| MATERIAL FOR THE TASK |
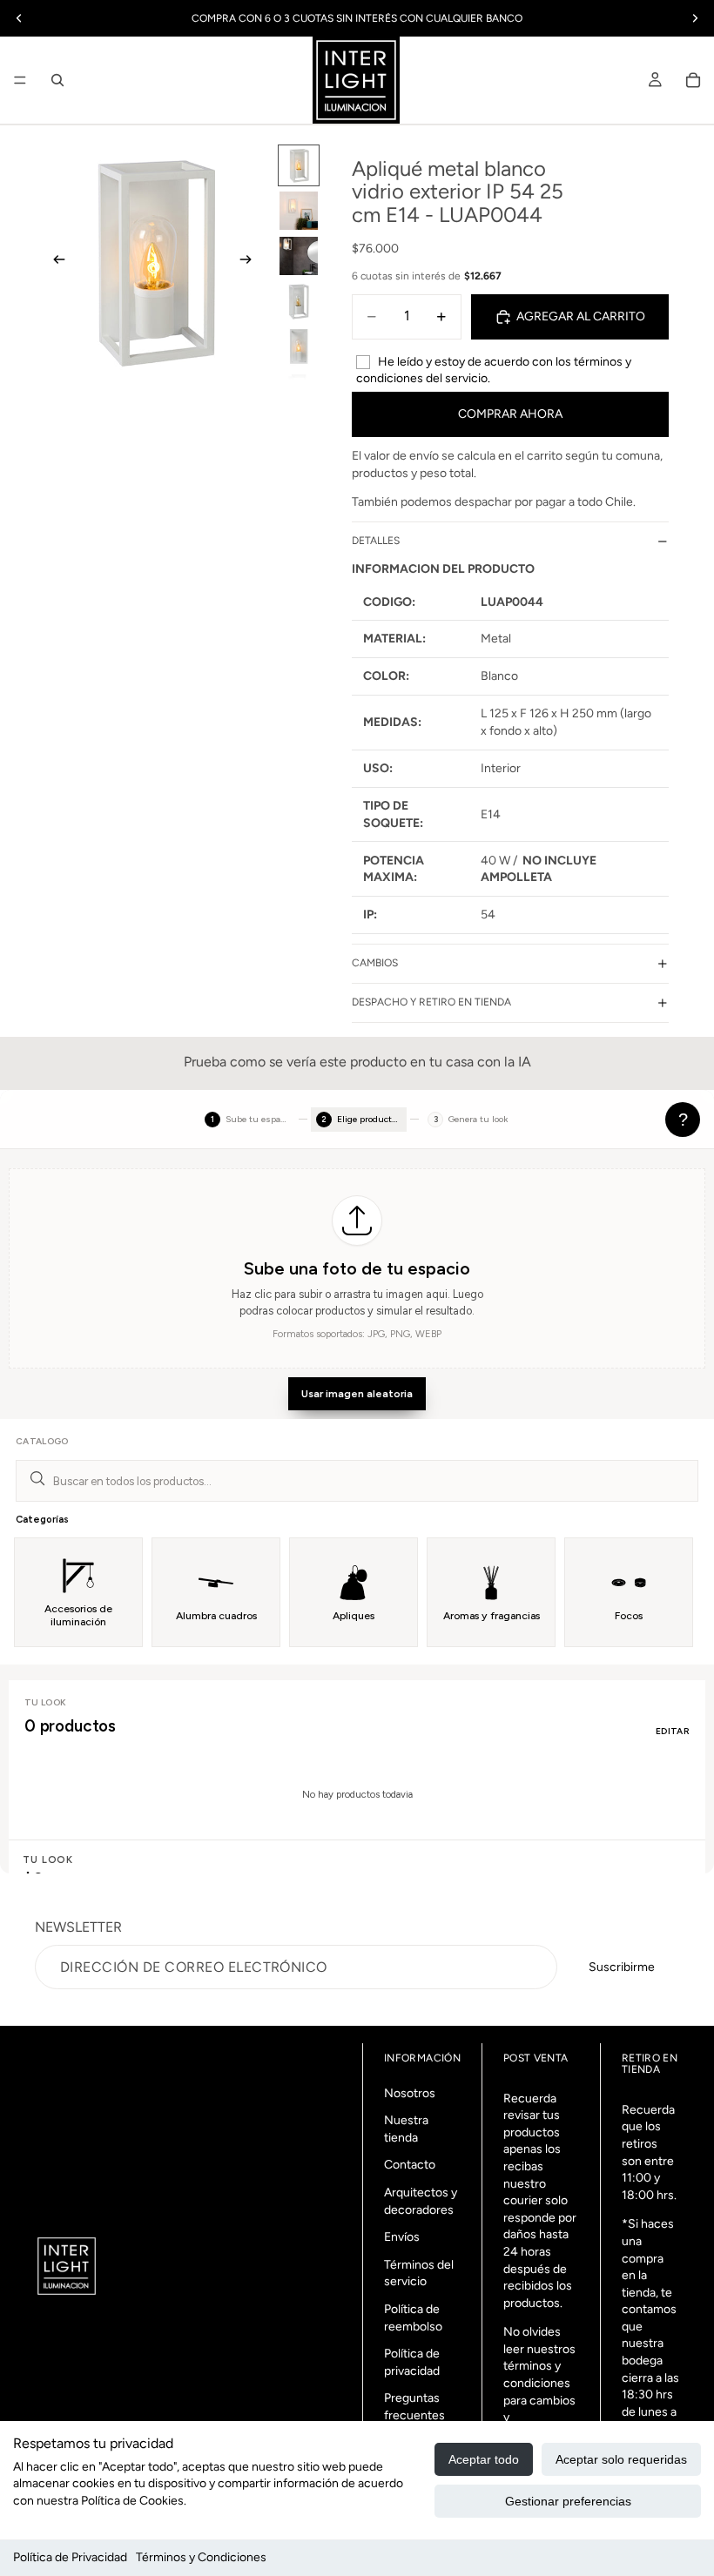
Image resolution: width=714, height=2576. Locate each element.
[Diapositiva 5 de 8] (299, 346)
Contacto (409, 2165)
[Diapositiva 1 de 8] (299, 165)
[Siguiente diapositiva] (251, 262)
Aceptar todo (483, 2459)
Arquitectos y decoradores (420, 2201)
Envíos (402, 2237)
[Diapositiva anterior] (54, 262)
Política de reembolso (413, 2318)
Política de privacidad (412, 2362)
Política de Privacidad (70, 2557)
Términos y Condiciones (201, 2557)
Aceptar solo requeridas (621, 2459)
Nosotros (409, 2093)
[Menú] (20, 80)
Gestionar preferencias (568, 2501)
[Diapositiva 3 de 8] (299, 256)
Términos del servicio (419, 2273)
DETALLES (376, 541)
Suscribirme (622, 1967)
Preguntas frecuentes (414, 2407)
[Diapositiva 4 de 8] (299, 301)
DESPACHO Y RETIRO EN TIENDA (431, 1002)
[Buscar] (57, 80)
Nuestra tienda (406, 2130)
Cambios (375, 963)
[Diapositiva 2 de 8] (299, 211)
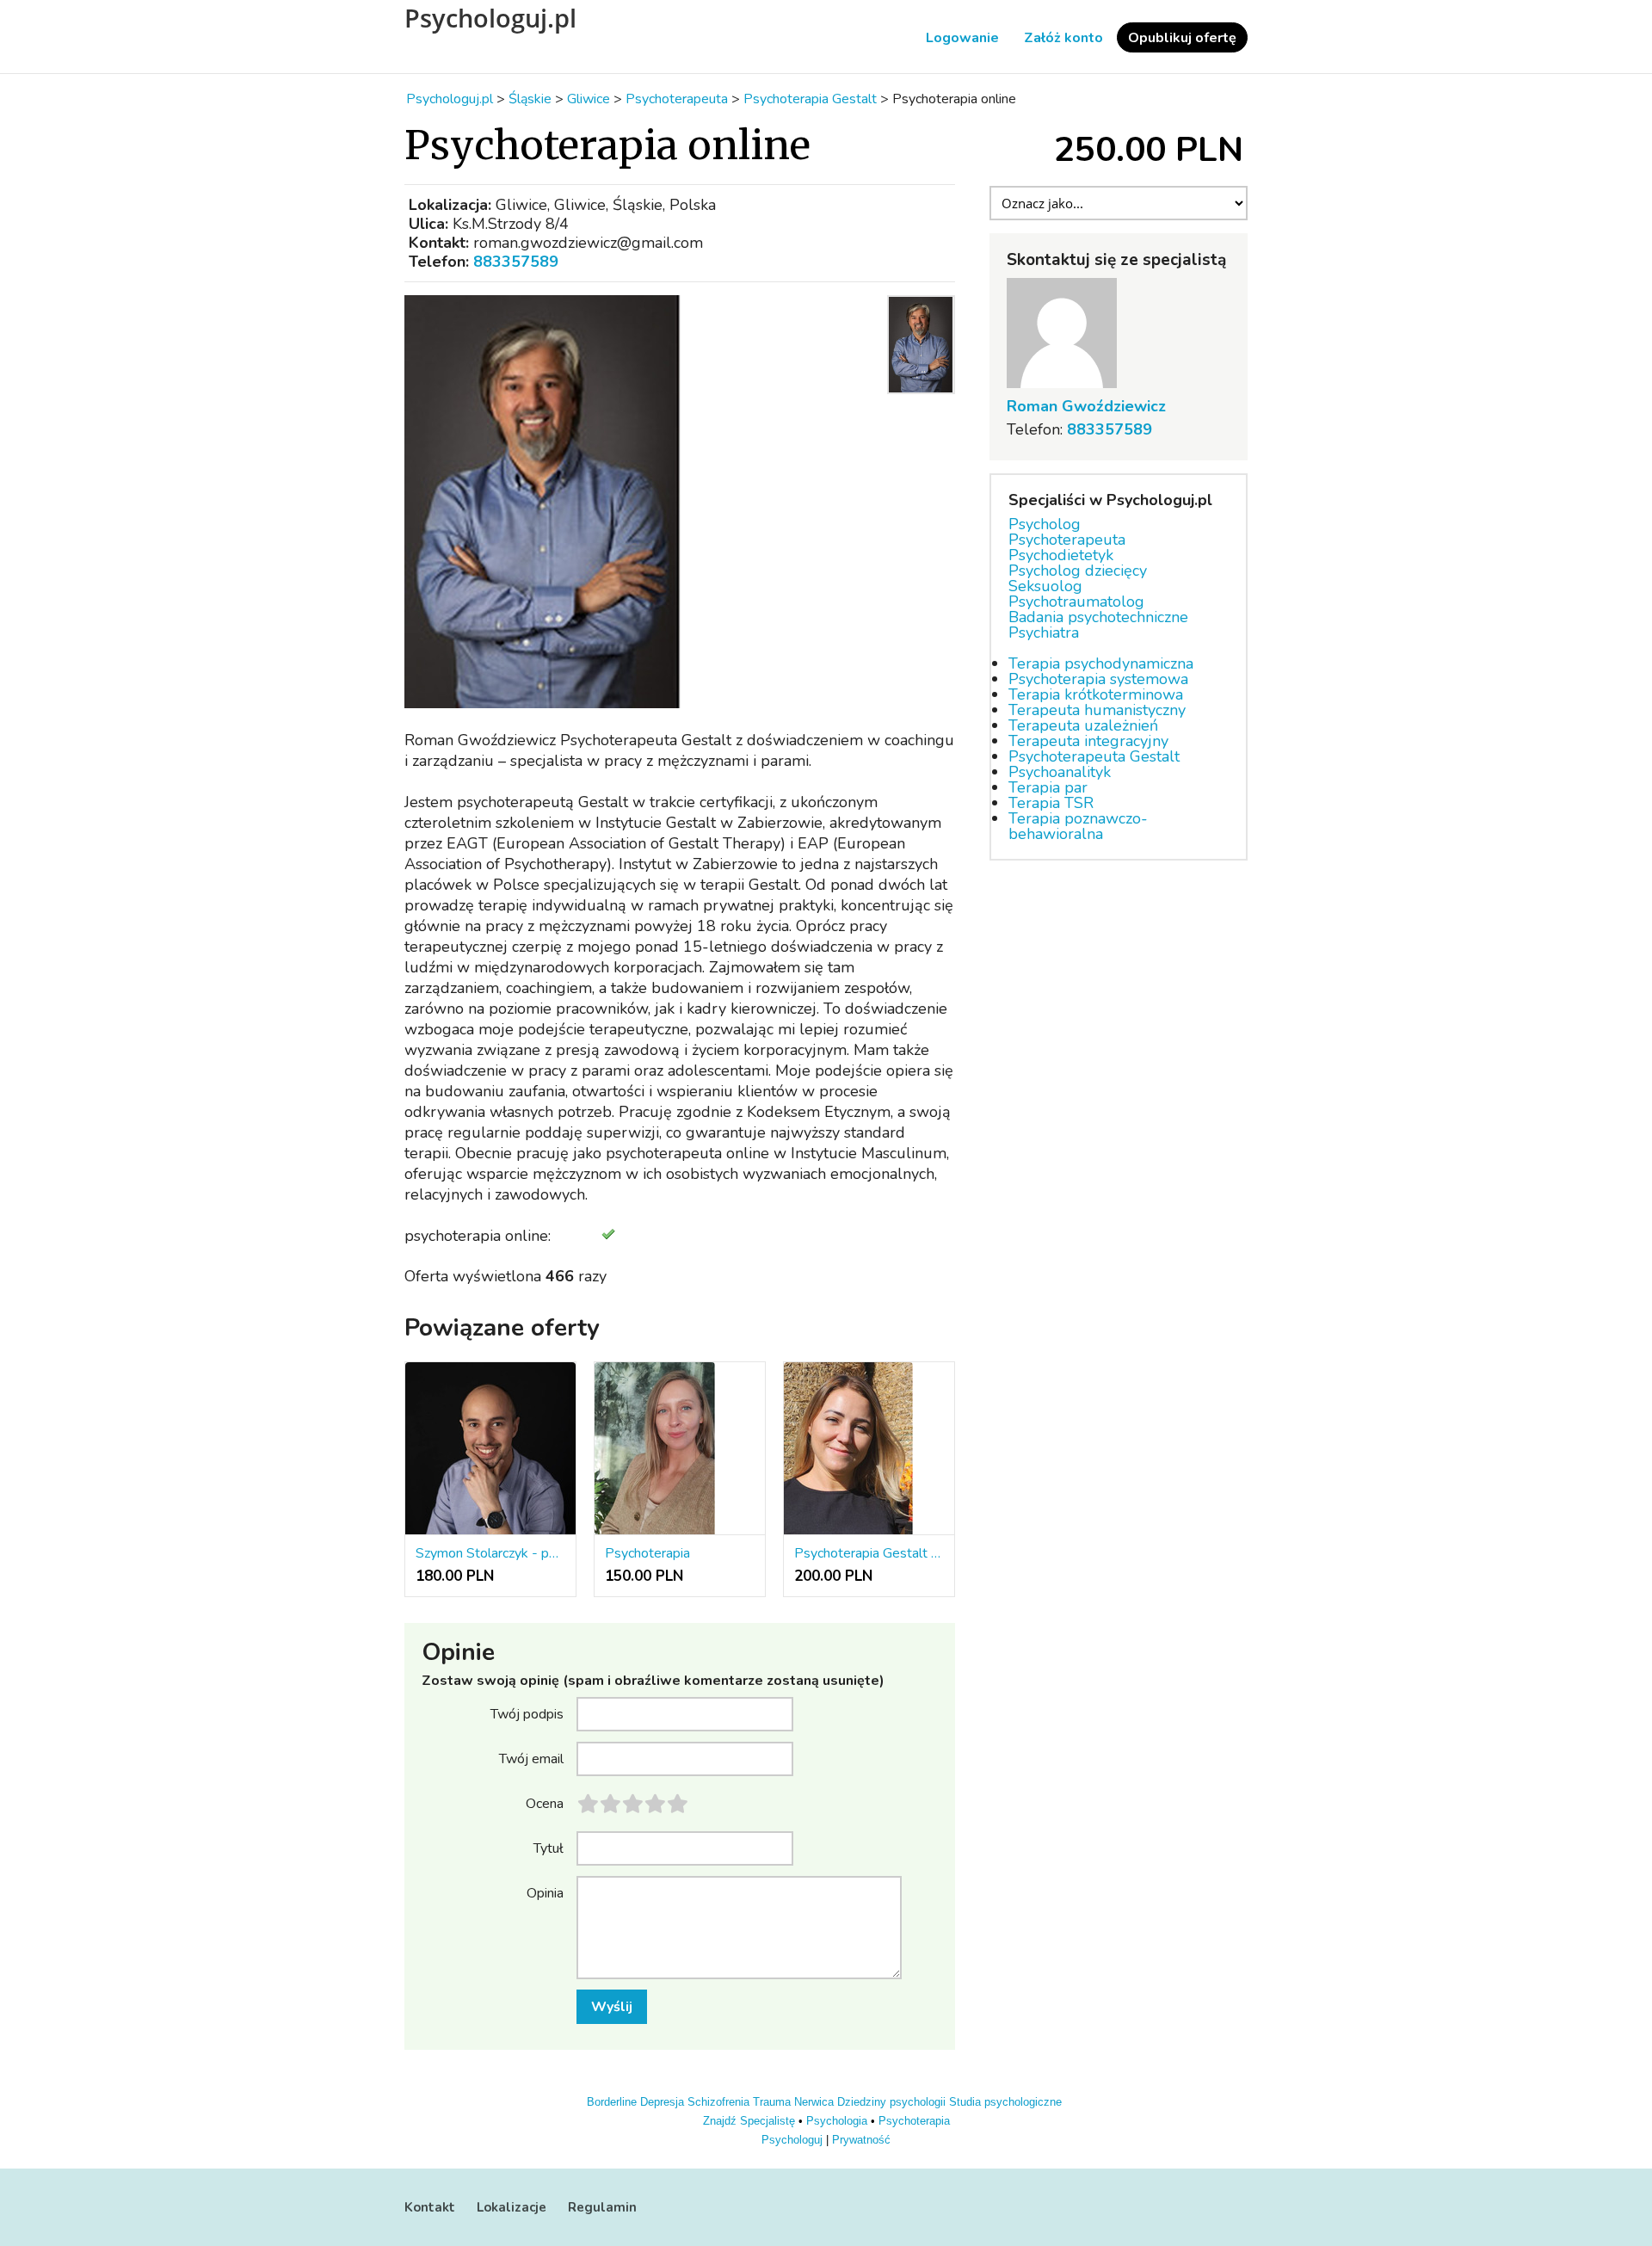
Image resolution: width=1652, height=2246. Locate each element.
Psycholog (1044, 524)
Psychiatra (1043, 632)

| EXERCISE GOAL |
The answer should consist of every line above, exact and free of images.

| SOLUTION |
Image resolution: width=714, height=2576. Locate each element.
[Diapositiva 5 de 8] (299, 346)
Contacto (409, 2165)
[Diapositiva 1 de 8] (299, 165)
[Siguiente diapositiva] (251, 262)
Aceptar todo (483, 2459)
Arquitectos y decoradores (420, 2201)
Envíos (402, 2237)
[Diapositiva anterior] (54, 262)
Política de reembolso (413, 2318)
Política de privacidad (412, 2362)
Política de Privacidad (70, 2557)
Términos y Condiciones (201, 2557)
Aceptar solo requeridas (621, 2459)
Nosotros (409, 2093)
[Menú] (20, 80)
Gestionar preferencias (568, 2501)
[Diapositiva 3 de 8] (299, 256)
Términos del servicio (419, 2273)
DETALLES (376, 541)
Suscribirme (622, 1967)
Preguntas frecuentes (414, 2407)
[Diapositiva 4 de 8] (299, 301)
DESPACHO Y RETIRO EN TIENDA (431, 1002)
[Buscar] (57, 80)
Nuestra tienda (406, 2130)
Cambios (375, 963)
[Diapositiva 2 de 8] (299, 211)
Image resolution: width=1652, height=2246. Locate each element.
Psycholog (1044, 524)
Psychiatra (1043, 632)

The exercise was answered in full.